From: Peter Kirk (peterkirk@qaya.org)
Date: Thu Nov 27 2003 - 11:11:55 EST
On 27/11/2003 05:00, Philippe Verdy wrote:
> ...
>
> encircle(<DIGIT 9, DIGIT 2, DIGIT 3, DOT, DIGIT 0>)
> == <DIGIT 9, DOUBLE ENCLOSING CIRCLE,
> DIGIT 2, DOUBLE ENCLOSING CIRCLE,
> DIGIT 3, DOUBLE ENCLOSING CIRCLE,
> DOT, DOUBLE ENCLOSING CIRCLE,
> DIGIT 0>
>
>Here you don't have any ZWJ character, that's the double diacritic which
>creates explicitly the ligature between the previous and next base
>character.
>
>All these solutions are not specified in the standard. This is a pure
>convention of use of Unicode, and until there's some enhancement published
>in the Unicode character model, to clearly create ranges of characters on
>which diacritics can be applied, without the too simple ZWJ control, this
>interpretation of such encoded text will remain application-dependant.
>
>
>
This is all rather interesting speculation. There are surely a lot of
potential cases in scripts where some kind of combining mark can be
considered as applying to a sequence of an arbitrary number of
characters. For example:
Enclosing circles, squares and ellipses.
Continuous underlines and overlines.
Continuous tildes, slurs, contour tone marks etc which may apply to
several characters or whole words.
The cartouche in Egyptian hieroglyphs, which surrounds a group of
several characters.
A number of mathematical functions e.g. fraction dividers, extensions to
root signs.
Combining marks which are supposed to be centred over or under two or
more characters or even a whole word, like the Hebrew masora circle.

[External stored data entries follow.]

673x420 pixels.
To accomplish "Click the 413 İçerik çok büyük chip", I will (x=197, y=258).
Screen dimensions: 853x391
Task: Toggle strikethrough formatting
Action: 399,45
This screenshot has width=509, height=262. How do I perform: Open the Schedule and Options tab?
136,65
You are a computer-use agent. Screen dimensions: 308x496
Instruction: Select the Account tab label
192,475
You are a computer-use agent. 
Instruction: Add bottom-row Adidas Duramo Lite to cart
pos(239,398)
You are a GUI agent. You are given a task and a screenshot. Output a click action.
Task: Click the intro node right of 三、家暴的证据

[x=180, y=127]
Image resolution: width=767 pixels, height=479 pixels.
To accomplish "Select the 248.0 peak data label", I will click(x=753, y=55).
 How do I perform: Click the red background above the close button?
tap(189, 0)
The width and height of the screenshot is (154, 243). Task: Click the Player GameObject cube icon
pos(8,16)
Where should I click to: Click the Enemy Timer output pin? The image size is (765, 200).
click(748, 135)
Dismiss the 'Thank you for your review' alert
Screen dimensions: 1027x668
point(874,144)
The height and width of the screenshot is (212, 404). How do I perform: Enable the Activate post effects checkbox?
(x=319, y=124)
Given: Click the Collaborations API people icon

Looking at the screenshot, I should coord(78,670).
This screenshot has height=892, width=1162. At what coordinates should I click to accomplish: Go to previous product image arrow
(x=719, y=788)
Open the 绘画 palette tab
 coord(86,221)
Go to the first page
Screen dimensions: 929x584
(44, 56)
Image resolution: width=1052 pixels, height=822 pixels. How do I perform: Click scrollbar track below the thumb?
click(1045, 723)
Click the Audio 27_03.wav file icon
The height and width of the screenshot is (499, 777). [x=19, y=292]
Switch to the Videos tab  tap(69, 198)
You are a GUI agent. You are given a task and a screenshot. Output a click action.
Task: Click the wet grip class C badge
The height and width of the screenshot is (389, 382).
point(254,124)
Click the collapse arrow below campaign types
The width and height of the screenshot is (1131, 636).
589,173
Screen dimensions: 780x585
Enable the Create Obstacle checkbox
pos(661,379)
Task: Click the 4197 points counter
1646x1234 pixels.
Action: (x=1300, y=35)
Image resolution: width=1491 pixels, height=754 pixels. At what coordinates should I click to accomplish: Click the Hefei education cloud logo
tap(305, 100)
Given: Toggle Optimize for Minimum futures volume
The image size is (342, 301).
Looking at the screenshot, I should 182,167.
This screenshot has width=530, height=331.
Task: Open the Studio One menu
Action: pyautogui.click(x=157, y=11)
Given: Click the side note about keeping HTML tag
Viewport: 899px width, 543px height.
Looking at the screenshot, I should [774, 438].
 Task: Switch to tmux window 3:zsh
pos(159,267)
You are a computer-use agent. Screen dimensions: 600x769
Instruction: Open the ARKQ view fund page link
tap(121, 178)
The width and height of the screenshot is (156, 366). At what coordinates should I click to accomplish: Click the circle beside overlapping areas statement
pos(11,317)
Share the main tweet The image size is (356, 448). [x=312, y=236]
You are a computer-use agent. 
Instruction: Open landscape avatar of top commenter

Now I am sure it could be argued that some of these are not plain text
and so should be dealt with by higher level markup. But maybe some of
these need to be considered as part of plain text; for example, it is at
least conceivable, and arguably true of the Egyptian cartouche, that
these marks are required for proper understanding of the plain text,
just as much so as regular letters and combining marks.
So how should they be represented? Philippe's suggestion of <c1, mark,
c2, mark, c3, mark... mark, cn> would seem to work, but could be very
inefficient. Jill's alternative <bracket1, c1, c2, c3... cn, bracket2,
mark> is more efficient for long sequences. But perhaps better would be
to have paired opening and closing marks: <mark1, c1, c2, c3... cn,
mark2> - although this requires a new pair of characters for each such case.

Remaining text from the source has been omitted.